Question

problem 6: two masses are attached by a string. one of the masses slides on a frictionless table while the other one hangs from a pulley. such a system is shown in the figure below. the masses are (m_1 = 320 g) and (m_2 = 280 g). find the acceleration of each mass ((a =?)) and the tension on the string ((t =?)). again, do not forget to draw the free - body diagrams as well as the necessary equations (from newtons second law) describing the two masses.

Explanation:

Step1: Analyze forces on $M_1$

For mass $M_1$ on the friction - less table, the only horizontal force is the tension $T$. According to Newton's second law $F = Ma$, we have $T = M_1a$.

Step2: Analyze forces on $M_2$

For mass $M_2$ hanging from the pulley, the net force acting on it is $M_2g - T$, where $g = 9.8\ m/s^{2}$. Using Newton's second law $F = Ma$, we get $M_2g - T = M_2a$.

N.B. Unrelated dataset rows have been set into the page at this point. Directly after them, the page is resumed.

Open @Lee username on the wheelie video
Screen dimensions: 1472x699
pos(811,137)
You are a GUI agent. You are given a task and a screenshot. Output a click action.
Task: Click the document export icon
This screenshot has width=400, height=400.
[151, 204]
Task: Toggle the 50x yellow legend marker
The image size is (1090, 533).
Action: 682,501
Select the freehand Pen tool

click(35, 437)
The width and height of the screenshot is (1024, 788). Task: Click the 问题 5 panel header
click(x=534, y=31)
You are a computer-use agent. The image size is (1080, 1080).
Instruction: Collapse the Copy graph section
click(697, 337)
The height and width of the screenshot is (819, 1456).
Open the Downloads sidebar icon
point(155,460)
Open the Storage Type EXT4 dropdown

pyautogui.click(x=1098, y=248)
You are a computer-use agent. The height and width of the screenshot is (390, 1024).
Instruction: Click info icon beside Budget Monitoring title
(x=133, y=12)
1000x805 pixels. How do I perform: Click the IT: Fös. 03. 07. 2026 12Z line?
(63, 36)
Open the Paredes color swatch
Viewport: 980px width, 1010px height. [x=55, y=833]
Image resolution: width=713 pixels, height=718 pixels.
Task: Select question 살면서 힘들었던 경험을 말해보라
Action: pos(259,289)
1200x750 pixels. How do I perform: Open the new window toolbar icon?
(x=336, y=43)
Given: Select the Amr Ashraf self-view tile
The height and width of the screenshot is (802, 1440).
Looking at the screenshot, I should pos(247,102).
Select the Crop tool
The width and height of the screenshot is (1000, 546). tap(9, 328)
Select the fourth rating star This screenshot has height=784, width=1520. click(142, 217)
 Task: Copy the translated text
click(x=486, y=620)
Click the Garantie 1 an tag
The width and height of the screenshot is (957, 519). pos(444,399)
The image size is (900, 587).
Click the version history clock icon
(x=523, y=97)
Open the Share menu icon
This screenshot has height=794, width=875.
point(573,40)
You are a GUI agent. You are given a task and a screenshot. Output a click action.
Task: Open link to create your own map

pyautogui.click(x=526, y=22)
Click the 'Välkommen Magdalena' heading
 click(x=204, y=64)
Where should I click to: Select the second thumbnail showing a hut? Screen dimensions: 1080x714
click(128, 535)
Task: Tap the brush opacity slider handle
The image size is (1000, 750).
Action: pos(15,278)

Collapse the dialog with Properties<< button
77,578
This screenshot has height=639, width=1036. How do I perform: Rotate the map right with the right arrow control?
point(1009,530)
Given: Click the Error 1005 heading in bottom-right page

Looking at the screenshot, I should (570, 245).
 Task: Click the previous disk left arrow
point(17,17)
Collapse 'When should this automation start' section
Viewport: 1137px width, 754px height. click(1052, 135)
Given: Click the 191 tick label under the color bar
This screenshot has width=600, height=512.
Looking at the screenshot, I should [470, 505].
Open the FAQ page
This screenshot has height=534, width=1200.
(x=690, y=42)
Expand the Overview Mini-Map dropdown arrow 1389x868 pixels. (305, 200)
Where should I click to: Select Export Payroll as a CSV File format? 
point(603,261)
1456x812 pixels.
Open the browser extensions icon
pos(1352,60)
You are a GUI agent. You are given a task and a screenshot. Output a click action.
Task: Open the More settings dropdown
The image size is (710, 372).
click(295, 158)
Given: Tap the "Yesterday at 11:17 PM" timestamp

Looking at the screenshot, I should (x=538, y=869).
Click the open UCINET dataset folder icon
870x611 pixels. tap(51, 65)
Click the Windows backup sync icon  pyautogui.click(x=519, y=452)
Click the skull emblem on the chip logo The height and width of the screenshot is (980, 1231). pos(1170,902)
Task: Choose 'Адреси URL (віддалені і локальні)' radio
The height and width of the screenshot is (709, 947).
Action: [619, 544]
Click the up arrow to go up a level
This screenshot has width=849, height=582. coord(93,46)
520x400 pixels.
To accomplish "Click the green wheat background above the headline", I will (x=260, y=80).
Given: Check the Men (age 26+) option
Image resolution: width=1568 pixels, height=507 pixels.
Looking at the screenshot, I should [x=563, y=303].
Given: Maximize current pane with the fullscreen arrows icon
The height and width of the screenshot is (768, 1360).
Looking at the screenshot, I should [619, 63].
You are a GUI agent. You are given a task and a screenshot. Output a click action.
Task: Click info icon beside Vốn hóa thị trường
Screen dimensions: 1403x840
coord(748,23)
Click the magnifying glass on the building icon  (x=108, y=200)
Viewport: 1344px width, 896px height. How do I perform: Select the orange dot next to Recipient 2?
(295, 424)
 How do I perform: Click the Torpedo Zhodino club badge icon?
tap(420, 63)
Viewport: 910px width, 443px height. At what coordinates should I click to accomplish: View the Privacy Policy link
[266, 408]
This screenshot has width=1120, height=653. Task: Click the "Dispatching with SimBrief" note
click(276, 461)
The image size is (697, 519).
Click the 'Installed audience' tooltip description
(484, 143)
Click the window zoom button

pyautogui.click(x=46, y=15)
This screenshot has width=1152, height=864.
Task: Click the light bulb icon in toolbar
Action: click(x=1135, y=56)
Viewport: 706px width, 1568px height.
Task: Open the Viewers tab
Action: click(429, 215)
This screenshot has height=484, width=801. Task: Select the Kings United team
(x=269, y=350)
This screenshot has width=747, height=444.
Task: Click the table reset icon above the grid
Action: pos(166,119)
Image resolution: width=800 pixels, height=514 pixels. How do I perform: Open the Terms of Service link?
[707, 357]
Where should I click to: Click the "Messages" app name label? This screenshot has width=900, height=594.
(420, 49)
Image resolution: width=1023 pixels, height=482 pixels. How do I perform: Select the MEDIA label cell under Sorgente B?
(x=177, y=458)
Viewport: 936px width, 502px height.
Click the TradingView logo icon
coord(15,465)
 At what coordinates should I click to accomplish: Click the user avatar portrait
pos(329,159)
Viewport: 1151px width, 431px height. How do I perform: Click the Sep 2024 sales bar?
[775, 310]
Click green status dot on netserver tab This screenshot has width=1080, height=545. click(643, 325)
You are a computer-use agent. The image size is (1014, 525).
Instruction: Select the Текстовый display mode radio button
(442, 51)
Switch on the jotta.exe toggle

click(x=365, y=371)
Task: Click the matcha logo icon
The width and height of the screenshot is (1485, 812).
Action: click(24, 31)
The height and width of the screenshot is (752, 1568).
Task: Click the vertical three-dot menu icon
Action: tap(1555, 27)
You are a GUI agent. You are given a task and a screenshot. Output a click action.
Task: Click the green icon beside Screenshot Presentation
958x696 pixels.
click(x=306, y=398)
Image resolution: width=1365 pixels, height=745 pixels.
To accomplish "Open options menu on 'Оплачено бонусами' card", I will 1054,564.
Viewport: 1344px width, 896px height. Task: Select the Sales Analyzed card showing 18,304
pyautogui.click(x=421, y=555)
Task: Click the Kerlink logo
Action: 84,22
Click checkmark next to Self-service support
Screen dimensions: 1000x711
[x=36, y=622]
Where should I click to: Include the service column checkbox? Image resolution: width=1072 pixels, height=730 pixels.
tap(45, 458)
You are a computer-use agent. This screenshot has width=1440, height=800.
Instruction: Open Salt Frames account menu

Step3: Solve the system of equations

Substitute $T = M_1a$ into $M_2g - T = M_2a$. We have $M_2g - M_1a = M_2a$. Rearranging for $a$ gives $M_2g=(M_1 + M_2)a$. So, $a=\frac{M_2g}{M_1 + M_2}$.
First, convert masses to kg: $M_1=0.32\ kg$ and $M_2 = 0.28\ kg$. Then $a=\frac{0.28\times9.8}{0.32 + 0.28}=\frac{2.744}{0.6}\approx4.57\ m/s^{2}$.

Step4: Find the tension $T$

Substitute $a$ into $T = M_1a$. So $T = 0.32\times4.57\approx1.46\ N$.

Answer:

The acceleration $a\approx4.57\ m/s^{2}$ and the tension $T\approx1.46\ N$.